Appalachian Tough

Aug 31, 2013 View Comments by

Appalachian ToughFinding new small town diners while riding is one of our favorite pastimes, and we found a great one in southeastern Ohio recently. The food is good, the prices reasonable, and we get a sense that the owner really cares about the place. It’s the kind of establishment where it’s fun to sit quietly in a booth and become a temporary part of the community while you eat and listen to the conversations between the locals.

Sometimes we’re invited to join in these conversations, and it’s usually nice to know that we’ve passed some kind if informal test and are allowed to join in the banter. Motorcycles seem to help people let down their usual guard for some reason, and it’s something I’ve noticed more than once. Sometimes these conversations are light and fun, sometimes they’re a bit awkward, such as when a total stranger tells you about their mother’s goiter surgery, and once in a while someone churns out a real showstopper.

Such was the case recently when another patron started talking about bikes while we were waiting to pay for our breakfast. The conversation started innocently enough, with the gentleman telling us that he didn’t ride anymore, although he’d purchased a Yamaha Razor side-by-side for the trails. He promptly eased into a “see my scar” monologue as he pulled up his sleeve to reveal a beefy bicep with a substantial scar running down the side of his upper arm.

He told us that he’d rolled the Razor, and that the seatbelt had broken and he sustained what sounded like a very serious compound fracture. We were a bit confused as he mentioned the term “put it back on” a couple of times, as if the arm had been completely reattached. He told us (remember that this was minutes after we finished breakfast) that it didn’t bleed at all, and that he was mad because the paramedics had forced him to lie down on a stretcher when he was perfectly capable of walking out by himself. He also mentioned reaching down and pulling a loose chunk of bone out of his arm and telling a paramedic to put it into a bag with some ice.

Now here’s the really good part: he told us that he’d competed in a race the following weekend. Here’s a guy that sustained a compound fracture, and expected us to believe that it healed enough, or that he was so impervious to pain, that he was able to compete in an off-road race the next week. I don’t think there’s enough moonshine in the county to allow for that.

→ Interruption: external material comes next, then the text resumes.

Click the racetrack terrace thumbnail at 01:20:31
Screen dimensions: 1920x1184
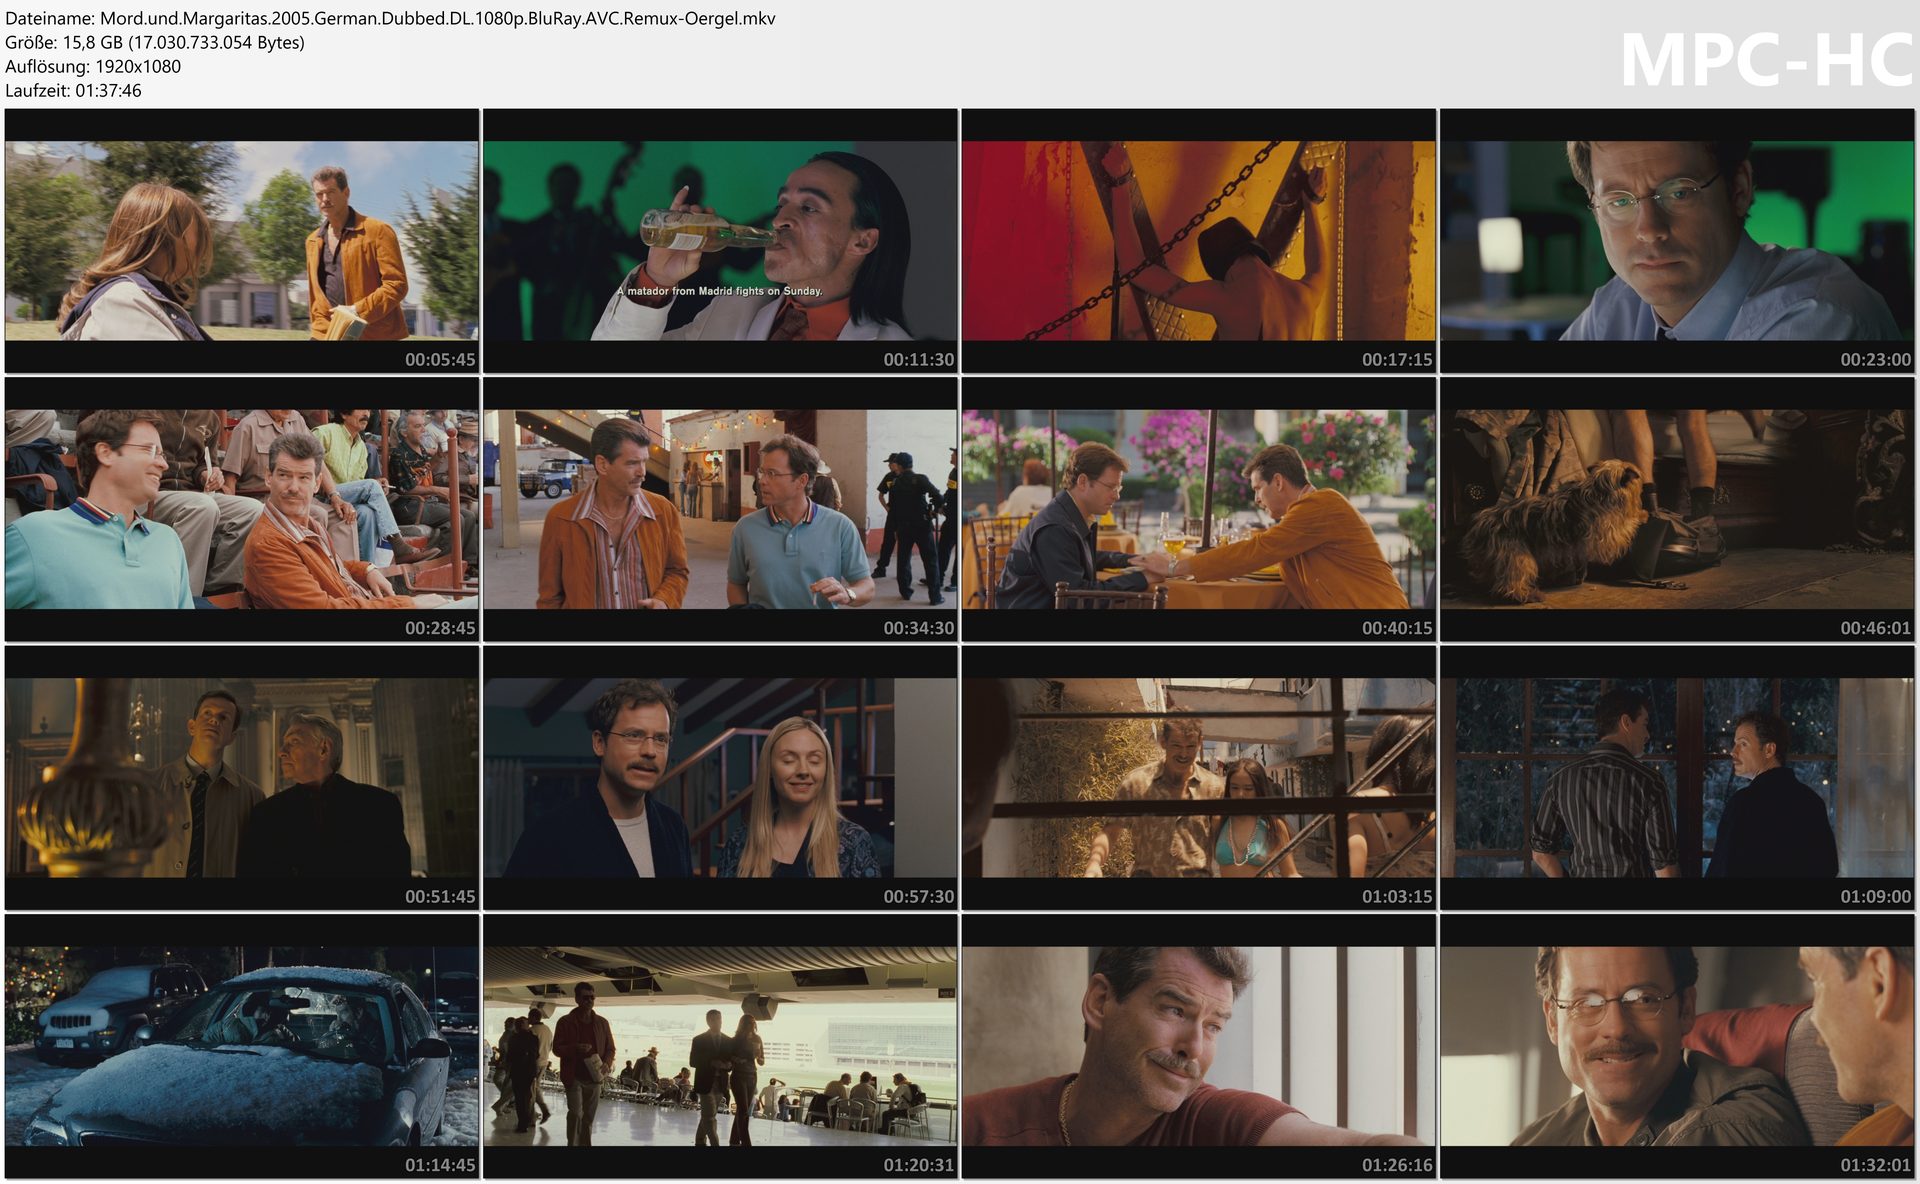tap(719, 1045)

By this time we were starting to back away slowly and make a run for it while we still had possession of our recently consumed meals, but he wasn’t finished quite yet. He moved onto another motorcycle accident that a friend of his had involving a deer that jumped off an embankment and skewered the man’s stomach with its foreleg. He told us that the deer’s leg passed completely through the man’s paunch, and that several people had to hold the deer down to prevent further injury.

I don’t know what’s in the water down there, but it must have incredible anesthetic and curative properties. I’m also a little afraid to drink it. Not wanting to hear another one that surely would have topped the shish-ka-bobbed stomach tale, we made a quick dash out to the bike. I have a funny feeling that the guy is a “regular” at the restaurant, and I have mixed feelings about going back soon. Moral of the story…the next time you’re invited to be a part of someone’s world for a few minutes when traveling, think twice before accepting the invitation. You might just be dragged back into a dark little corner of the universe you’d rather not investigate.